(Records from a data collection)

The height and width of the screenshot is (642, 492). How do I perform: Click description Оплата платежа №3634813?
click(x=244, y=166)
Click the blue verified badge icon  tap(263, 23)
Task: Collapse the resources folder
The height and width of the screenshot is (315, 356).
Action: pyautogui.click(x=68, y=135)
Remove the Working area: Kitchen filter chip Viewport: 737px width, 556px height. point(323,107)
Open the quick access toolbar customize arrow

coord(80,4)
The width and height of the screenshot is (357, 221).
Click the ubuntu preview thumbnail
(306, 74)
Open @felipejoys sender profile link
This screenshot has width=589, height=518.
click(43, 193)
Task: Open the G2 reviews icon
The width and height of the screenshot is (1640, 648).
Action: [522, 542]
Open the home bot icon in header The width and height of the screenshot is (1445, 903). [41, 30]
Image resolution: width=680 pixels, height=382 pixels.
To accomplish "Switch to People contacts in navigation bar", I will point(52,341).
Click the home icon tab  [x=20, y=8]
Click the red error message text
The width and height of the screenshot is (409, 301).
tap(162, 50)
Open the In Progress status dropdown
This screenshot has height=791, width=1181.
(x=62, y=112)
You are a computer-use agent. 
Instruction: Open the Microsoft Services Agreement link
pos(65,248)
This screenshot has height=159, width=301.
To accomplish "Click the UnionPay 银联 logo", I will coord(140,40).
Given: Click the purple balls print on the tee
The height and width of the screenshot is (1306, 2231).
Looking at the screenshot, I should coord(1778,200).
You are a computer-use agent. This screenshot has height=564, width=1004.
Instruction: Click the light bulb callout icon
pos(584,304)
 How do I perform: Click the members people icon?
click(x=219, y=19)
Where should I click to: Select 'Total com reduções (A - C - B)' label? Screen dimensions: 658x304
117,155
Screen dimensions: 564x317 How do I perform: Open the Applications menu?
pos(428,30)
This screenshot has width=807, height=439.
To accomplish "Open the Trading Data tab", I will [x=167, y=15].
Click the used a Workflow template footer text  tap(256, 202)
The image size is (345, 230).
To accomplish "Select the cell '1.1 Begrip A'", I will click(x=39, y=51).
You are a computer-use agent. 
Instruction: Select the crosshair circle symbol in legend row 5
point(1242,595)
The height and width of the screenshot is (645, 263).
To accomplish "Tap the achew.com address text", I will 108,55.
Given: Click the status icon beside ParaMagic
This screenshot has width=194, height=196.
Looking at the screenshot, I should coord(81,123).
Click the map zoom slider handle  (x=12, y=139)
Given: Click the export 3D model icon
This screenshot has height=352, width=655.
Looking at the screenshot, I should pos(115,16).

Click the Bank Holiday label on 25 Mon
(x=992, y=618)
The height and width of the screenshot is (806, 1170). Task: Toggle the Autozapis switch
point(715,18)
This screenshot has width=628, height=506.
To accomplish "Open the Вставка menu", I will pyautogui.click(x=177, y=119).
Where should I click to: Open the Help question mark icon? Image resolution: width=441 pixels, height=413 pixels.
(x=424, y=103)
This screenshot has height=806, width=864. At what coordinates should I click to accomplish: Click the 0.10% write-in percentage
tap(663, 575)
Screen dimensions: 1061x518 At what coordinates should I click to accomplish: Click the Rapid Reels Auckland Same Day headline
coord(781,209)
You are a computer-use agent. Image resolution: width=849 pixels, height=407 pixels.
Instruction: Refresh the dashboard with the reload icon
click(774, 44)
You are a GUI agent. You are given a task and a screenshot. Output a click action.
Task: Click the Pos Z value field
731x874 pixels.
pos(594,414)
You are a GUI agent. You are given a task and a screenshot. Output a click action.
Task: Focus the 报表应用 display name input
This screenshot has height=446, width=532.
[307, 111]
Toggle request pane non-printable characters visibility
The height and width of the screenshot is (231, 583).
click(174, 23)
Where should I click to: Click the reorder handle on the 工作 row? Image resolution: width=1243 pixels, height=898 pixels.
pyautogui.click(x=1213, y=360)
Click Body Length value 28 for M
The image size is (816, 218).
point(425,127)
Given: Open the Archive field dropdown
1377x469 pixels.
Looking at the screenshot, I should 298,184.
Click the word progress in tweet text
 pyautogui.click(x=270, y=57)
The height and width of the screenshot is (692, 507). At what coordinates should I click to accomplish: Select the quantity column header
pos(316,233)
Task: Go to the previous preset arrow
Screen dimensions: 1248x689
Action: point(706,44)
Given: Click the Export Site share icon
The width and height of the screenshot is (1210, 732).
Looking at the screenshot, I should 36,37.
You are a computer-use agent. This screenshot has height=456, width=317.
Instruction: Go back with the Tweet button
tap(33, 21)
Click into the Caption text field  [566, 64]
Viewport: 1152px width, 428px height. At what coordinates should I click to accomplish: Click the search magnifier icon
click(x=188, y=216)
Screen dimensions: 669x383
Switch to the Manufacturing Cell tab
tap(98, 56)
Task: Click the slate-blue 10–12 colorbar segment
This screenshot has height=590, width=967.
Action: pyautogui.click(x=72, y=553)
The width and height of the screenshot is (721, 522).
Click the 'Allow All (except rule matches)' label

Aim of the exercise:
Would you please set down the lines from the one with "Screen dimensions: 669x383" to the end of the data above, exactly and without any other lines?

Output below:
Screen dimensions: 669x383
Switch to the Manufacturing Cell tab
tap(98, 56)
Task: Click the slate-blue 10–12 colorbar segment
This screenshot has height=590, width=967.
Action: pyautogui.click(x=72, y=553)
The width and height of the screenshot is (721, 522).
Click the 'Allow All (except rule matches)' label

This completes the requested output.